## Source passage
------------------------------------

In 2016, two AFS employees affected by the Policy filed discrimination charges with the EEOC.  The Commission found reasonable cause that AFS violated the ADA by “not allowing a class of individuals ‘to continue to work or return to work while taking their disability-related medications.’”  Id. at 2-3.  Further, the EEOC held that AFS’ Policy itself had “the effect of discrimination on the basis of disability” and violated the ADA.  Id. at 3.

The EEOC filed suit against AFS on behalf of 17 AFS employees who suffered from different disabilities, but were legally prescribed medications and required to undergo medical evaluations to return to work.  Id.  The EEOC brought four claims against AFS, including: (1) Discrimination on the Basis of Disability; (2) Failure to Accommodate; (3) Impermissible Qualification Standard; and (4) Interference.  Id.

The Court’s Decision

Timeliness Of The EEOC’s Enforcement Action

In Alabama, an employee bringing claims under Section 706 of Title VII “must file a charge with the EEOC within 180 days of the date of the alleged discrimination.”  Id. at 4.  Any claims filed with the EEOC after the 180-day period are time-barred.  Id.  AFS asserted that eight of the 17 claimants were time-barred, as their claims arose more than 180 days before the “representative charge” was filed with the EEOC.  Id.

The Court found that Section 706(e)(1) precluded the EEOC “from pursuing claims that arose outside the charging period, even when those untimely claims are related to otherwise timely claims.”  Id. at 5.  While the parties disagreed as to what date the “representative charge” was filed with the EEOC, the Court held that any claims that arose prior to May 23, 2016 (180 days before one of the representative charges were filed), were time-barred.  Id. at 6.  As such, the Court dismissed seven of the claimants from the EEOC’s lawsuit.  Id.

------------------------------------

## Data extract
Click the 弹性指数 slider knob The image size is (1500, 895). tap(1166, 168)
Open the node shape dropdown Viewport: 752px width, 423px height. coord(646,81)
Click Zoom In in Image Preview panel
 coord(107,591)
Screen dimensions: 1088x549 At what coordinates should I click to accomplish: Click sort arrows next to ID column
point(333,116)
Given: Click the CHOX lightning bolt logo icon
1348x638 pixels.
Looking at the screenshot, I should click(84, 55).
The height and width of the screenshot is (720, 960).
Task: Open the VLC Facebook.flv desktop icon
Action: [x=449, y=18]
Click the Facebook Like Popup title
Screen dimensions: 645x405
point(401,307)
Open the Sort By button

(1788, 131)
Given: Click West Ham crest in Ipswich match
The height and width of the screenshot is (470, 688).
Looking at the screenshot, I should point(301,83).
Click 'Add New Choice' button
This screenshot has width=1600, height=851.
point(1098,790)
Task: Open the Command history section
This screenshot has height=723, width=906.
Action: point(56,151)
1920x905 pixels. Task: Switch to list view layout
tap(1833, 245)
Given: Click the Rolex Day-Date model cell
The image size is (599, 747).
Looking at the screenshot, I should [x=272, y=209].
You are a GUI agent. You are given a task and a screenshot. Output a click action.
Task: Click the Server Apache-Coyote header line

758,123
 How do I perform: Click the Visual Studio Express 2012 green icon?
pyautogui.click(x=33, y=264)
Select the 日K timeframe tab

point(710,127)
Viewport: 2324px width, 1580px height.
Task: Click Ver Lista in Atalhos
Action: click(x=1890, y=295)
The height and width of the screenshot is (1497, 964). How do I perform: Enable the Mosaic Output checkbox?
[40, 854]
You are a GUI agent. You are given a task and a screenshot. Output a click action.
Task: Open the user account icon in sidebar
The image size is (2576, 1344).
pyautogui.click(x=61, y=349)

------------------------------------

## Work to complete
In the passage on the EEOC's suit against AFS, before what date did a claim have to arise for the Court to treat it as time-barred?

## Answer to this task
May 23, 2016